───── 주어진 정보

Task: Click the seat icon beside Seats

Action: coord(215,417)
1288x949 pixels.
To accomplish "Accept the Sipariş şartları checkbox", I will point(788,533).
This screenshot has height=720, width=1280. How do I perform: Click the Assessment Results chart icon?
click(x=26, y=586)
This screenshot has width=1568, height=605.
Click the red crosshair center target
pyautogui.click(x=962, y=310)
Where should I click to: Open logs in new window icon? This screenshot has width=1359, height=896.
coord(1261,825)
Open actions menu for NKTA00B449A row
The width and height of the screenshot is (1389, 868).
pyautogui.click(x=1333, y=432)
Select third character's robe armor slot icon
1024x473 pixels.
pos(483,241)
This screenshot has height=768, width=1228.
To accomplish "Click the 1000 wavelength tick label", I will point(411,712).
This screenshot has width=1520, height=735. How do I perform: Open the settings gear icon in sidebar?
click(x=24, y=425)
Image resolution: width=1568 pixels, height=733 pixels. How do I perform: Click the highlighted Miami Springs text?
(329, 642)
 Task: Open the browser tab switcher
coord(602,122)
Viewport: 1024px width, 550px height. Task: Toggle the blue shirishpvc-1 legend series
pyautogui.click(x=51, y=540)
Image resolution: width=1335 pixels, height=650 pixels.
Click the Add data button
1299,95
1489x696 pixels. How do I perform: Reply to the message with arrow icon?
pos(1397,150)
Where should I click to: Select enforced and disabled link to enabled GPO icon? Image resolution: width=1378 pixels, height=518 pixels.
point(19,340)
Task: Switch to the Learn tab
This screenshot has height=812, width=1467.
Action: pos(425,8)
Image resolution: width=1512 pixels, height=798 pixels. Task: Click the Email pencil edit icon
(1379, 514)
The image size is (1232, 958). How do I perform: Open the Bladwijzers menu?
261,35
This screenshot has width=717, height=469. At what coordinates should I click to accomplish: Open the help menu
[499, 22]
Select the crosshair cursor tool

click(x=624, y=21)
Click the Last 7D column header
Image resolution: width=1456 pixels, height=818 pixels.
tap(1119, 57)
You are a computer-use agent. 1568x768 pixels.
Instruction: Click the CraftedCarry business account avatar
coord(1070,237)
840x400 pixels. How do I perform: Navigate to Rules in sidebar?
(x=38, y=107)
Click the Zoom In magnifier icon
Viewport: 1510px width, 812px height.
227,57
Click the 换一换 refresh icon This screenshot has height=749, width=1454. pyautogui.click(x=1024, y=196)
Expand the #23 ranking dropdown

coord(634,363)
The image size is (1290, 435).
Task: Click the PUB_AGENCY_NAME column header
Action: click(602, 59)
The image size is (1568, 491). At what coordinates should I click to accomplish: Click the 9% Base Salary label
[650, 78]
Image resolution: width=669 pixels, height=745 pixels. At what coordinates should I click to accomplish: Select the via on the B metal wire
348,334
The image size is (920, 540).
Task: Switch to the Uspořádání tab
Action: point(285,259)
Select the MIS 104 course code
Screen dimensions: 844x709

──────────

#### 요구 사항:
위 항목 전체를 줄마다 문자열 하나씩 담은 JSON 목록으로 바꾸고, 빈 줄은 넣지 마세요.

#### 풀이:
[
  "Task: Click the seat icon beside Seats",
  "Action: coord(215,417)",
  "1288x949 pixels.",
  "To accomplish \"Accept the Sipariş şartları checkbox\", I will point(788,533).",
  "This screenshot has height=720, width=1280. How do I perform: Click the Assessment Results chart icon?",
  "click(x=26, y=586)",
  "This screenshot has width=1568, height=605.",
  "Click the red crosshair center target",
  "pyautogui.click(x=962, y=310)",
  "Where should I click to: Open logs in new window icon? This screenshot has width=1359, height=896.",
  "coord(1261,825)",
  "Open actions menu for NKTA00B449A row",
  "The width and height of the screenshot is (1389, 868).",
  "pyautogui.click(x=1333, y=432)",
  "Select third character's robe armor slot icon",
  "1024x473 pixels.",
  "pos(483,241)",
  "This screenshot has height=768, width=1228.",
  "To accomplish \"Click the 1000 wavelength tick label\", I will point(411,712).",
  "This screenshot has width=1520, height=735. How do I perform: Open the settings gear icon in sidebar?",
  "click(x=24, y=425)",
  "Image resolution: width=1568 pixels, height=733 pixels. How do I perform: Click the highlighted Miami Springs text?",
  "(329, 642)",
  " Task: Open the browser tab switcher",
  "coord(602,122)",
  "Viewport: 1024px width, 550px height. Task: Toggle the blue shirishpvc-1 legend series",
  "pyautogui.click(x=51, y=540)",
  "Image resolution: width=1335 pixels, height=650 pixels.",
  "Click the Add data button",
  "1299,95",
  "1489x696 pixels. How do I perform: Reply to the message with arrow icon?",
  "pos(1397,150)",
  "Where should I click to: Select enforced and disabled link to enabled GPO icon? Image resolution: width=1378 pixels, height=518 pixels.",
  "point(19,340)",
  "Task: Switch to the Learn tab",
  "This screenshot has height=812, width=1467.",
  "Action: pos(425,8)",
  "Image resolution: width=1512 pixels, height=798 pixels. Task: Click the Email pencil edit icon",
  "(1379, 514)",
  "The image size is (1232, 958). How do I perform: Open the Bladwijzers menu?",
  "261,35",
  "This screenshot has width=717, height=469. At what coordinates should I click to accomplish: Open the help menu",
  "[499, 22]",
  "Select the crosshair cursor tool",
  "click(x=624, y=21)",
  "Click the Last 7D column header",
  "Image resolution: width=1456 pixels, height=818 pixels.",
  "tap(1119, 57)",
  "You are a computer-use agent. 1568x768 pixels.",
  "Instruction: Click the CraftedCarry business account avatar",
  "coord(1070,237)",
  "840x400 pixels. How do I perform: Navigate to Rules in sidebar?",
  "(x=38, y=107)",
  "Click the Zoom In magnifier icon",
  "Viewport: 1510px width, 812px height.",
  "227,57",
  "Click the 换一换 refresh icon This screenshot has height=749, width=1454. pyautogui.click(x=1024, y=196)",
  "Expand the #23 ranking dropdown",
  "coord(634,363)",
  "The image size is (1290, 435).",
  "Task: Click the PUB_AGENCY_NAME column header",
  "Action: click(602, 59)",
  "The image size is (1568, 491). At what coordinates should I click to accomplish: Click the 9% Base Salary label",
  "[650, 78]",
  "Image resolution: width=669 pixels, height=745 pixels. At what coordinates should I click to accomplish: Select the via on the B metal wire",
  "348,334",
  "The image size is (920, 540).",
  "Task: Switch to the Uspořádání tab",
  "Action: point(285,259)",
  "Select the MIS 104 course code",
  "Screen dimensions: 844x709"
]